Da schreibt beispielsweise Paulus den Christen zu Ephesus: „ Ich
denke an euch im Gebet…. Gott erleuchte die Augen eurer Herzen,
damit ihr seht, zu welcher Hoffnung ihr berufen seid….(Eph. 1, 16+18 )
Das ist kein Brief an die Initiative für „Sehbehinderte und Blinde“, sondern es sind Worte an Christen: „ Gott erleuchte die Augen eurer Herzen“…. Es gibt auch eine Blindheit unter Christen.
Dort, wo ich den Nächsten in seiner Not nicht sehe, weil ich mich nur
um mich selber drehe, nur meine tolle Karriere, mein Ansehen im Blick habe.
Oder dort, wo ich blind geworden bin für Gottes Verheißungen.

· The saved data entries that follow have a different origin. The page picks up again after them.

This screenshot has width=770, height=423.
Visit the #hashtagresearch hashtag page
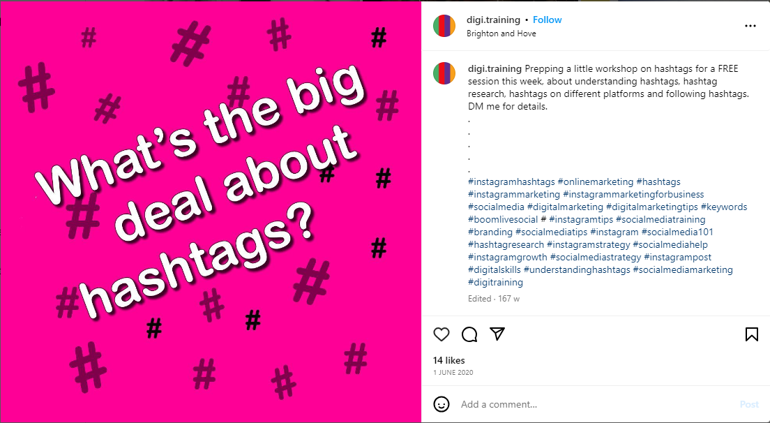(506, 245)
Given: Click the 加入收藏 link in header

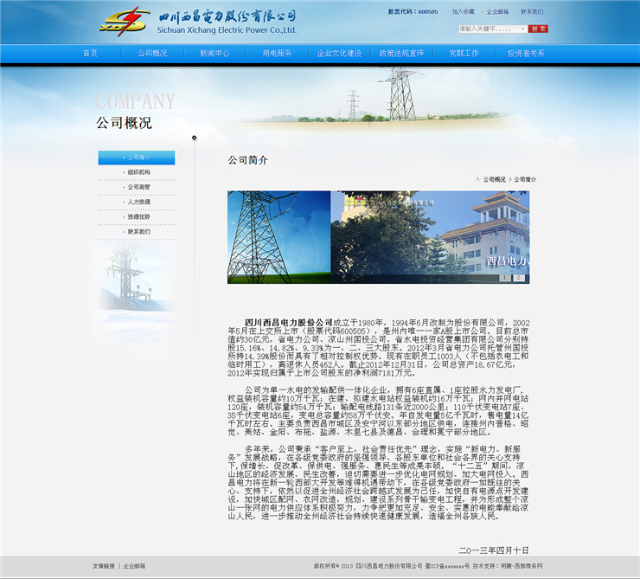Looking at the screenshot, I should point(463,12).
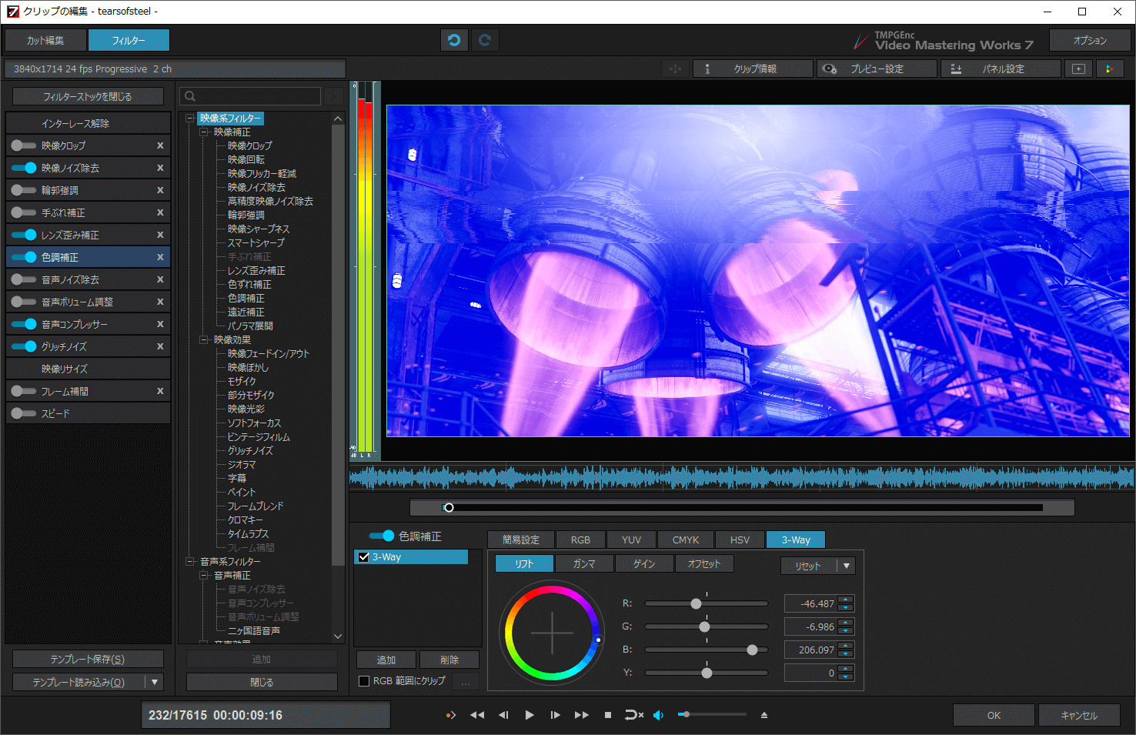Switch to the カット編集 tab

point(45,39)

Da lese ich auf einer Spruchkarte „Alle eure Sorgen werfet auf ihn“ aus
dem 1. Petrusbrief (5, 7). Aber nachts wälze ich mich vor Sorgen in
meinem Bett umher.

Oder auf meinem Schreibtisch steht als Holztäfelchen das Jesuswort
„Ich bin bei euch alle Tage“ (Matthäus 28, 20 b).
Aber in meinem Alltag rechne ich nicht konkret mit Gottes Nähe.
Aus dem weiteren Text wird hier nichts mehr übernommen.